• Title
    Hunter, John (1728-1793)
  • Reference
  • Level of description
  • Date
    1699 - mid twentieth century
  • Creator
  • Scope and Content
    The collection contains numerous volumes of manuscript written by John Hunter, or one of his draughtsmen, Willliam Bell or William Clift. Those written by Bell or Clift often contain notes and amendments by Hunter. The collection also contains transcripts of John Hunter's lectures written by unidentified authors, and various material related to John Hunter that has been collected by the College. The John Hunter manuscripts originally deposited by Sir Everard Home in 1824 and 1825 have been catalogued as a separate group to the rest of the manuscripts in, or partly in, John Hunter's hand.

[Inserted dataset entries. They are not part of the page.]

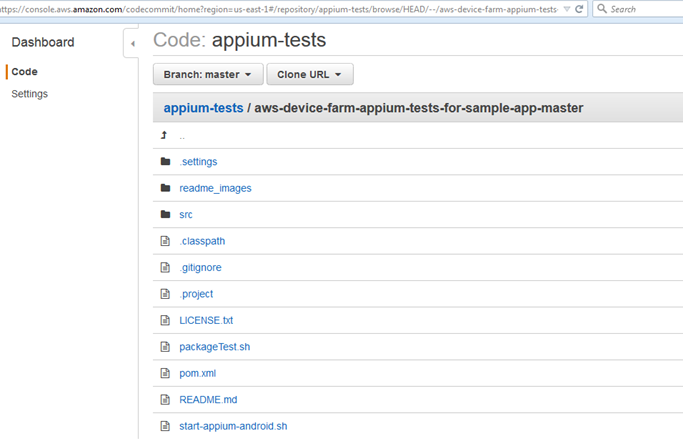Click the up-arrow parent directory icon

[x=164, y=135]

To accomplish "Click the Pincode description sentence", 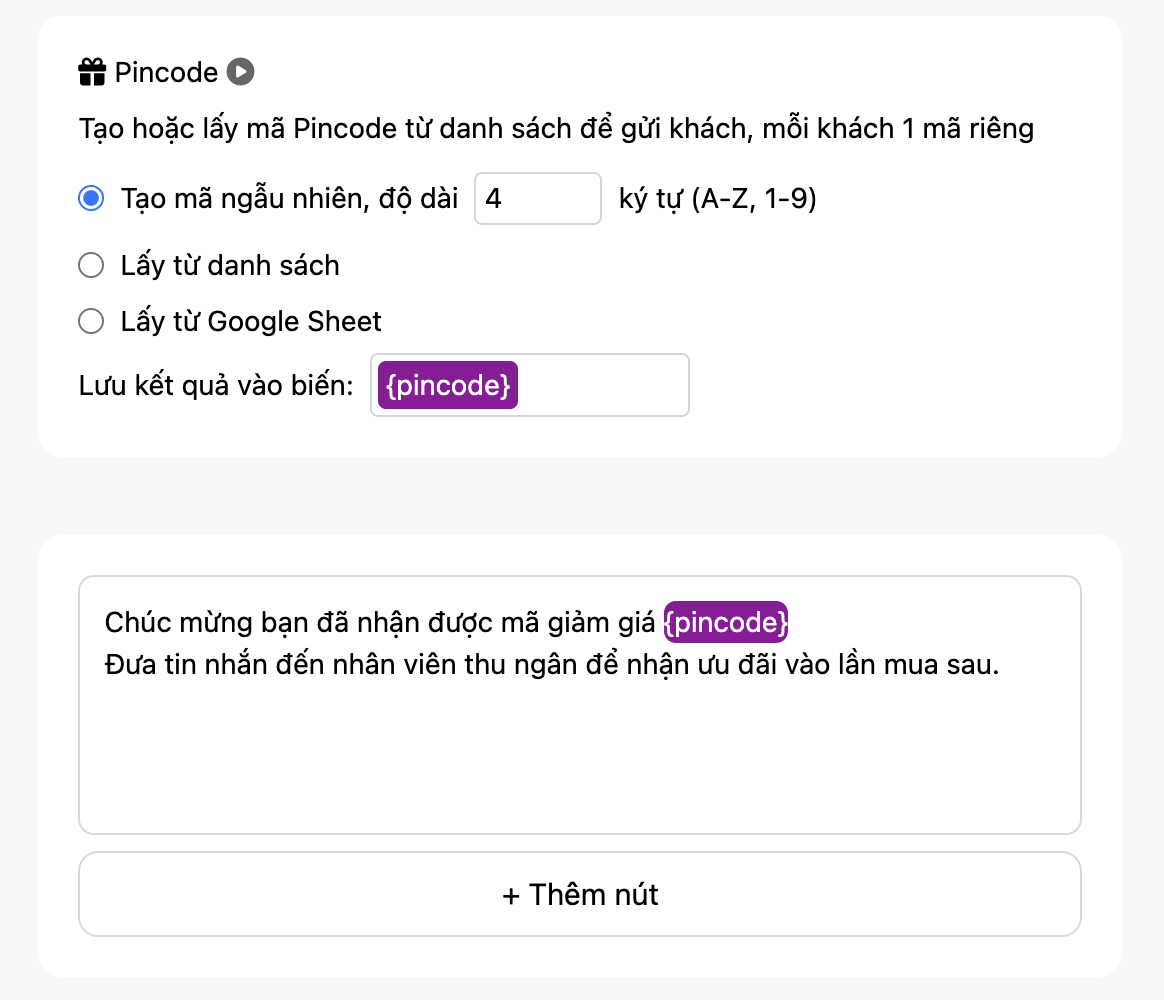I will pos(556,128).
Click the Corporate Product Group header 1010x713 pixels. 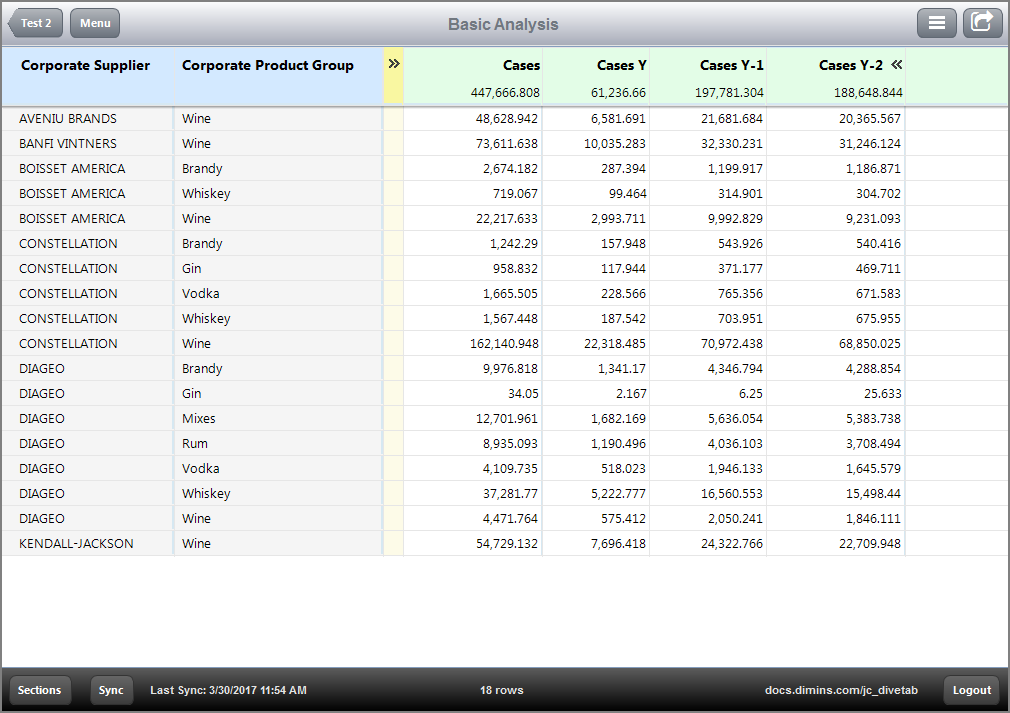click(267, 65)
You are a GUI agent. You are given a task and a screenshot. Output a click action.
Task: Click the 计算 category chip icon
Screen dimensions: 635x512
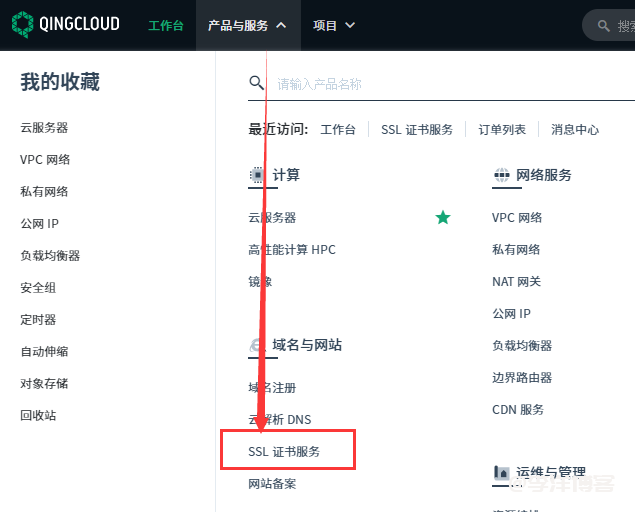click(x=257, y=175)
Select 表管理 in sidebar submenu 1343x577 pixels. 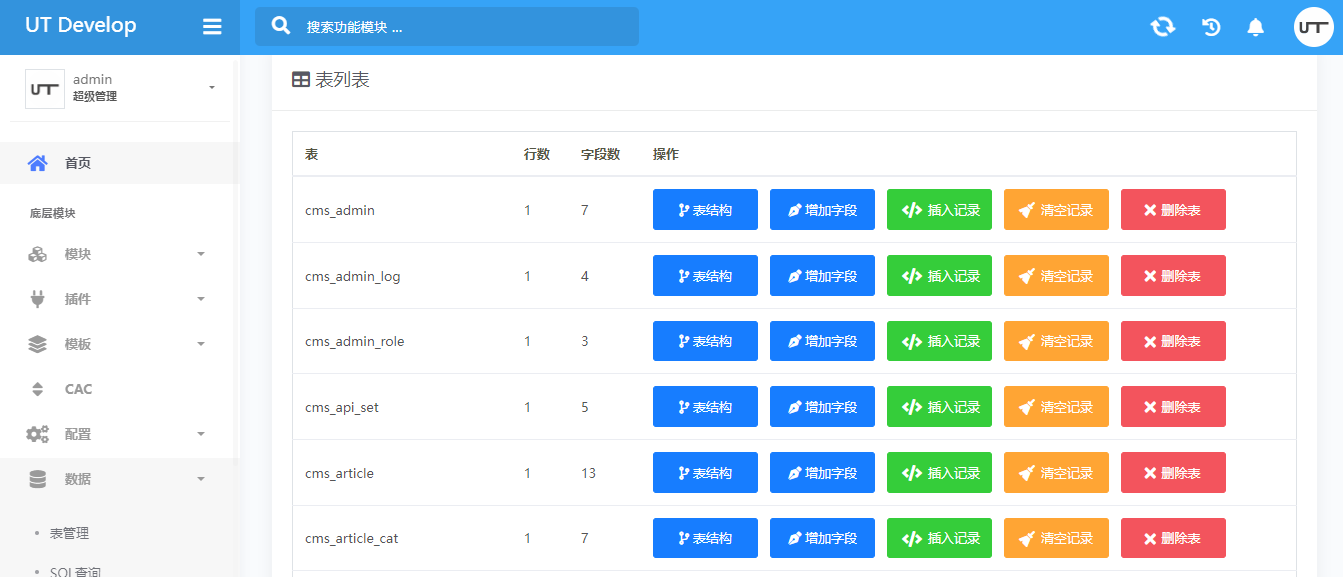pyautogui.click(x=70, y=533)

The transcripts of Hunter's works and lectures by unidentified authors are catalogued a a third group, and the Hunteriana, or material related to John Hunter that has been collected by the College, in the fourth group.
  • Extent
    21 boxes, 2 volumes and 2 Folios
  • Language
  • System of arrangement
    The collection has been arranged into three groups. 1) John Hunter manuscripts originally deposited by Sir Everard Home in 1824 and 1825; 2) Further John Hunter manuscripts; 3) Transcripts of John Hunter's lectures and works by unidentified authors; 4) Hunteriana.
  • Conditions governing access
    By appointment only. See College website for contact details of the Archives.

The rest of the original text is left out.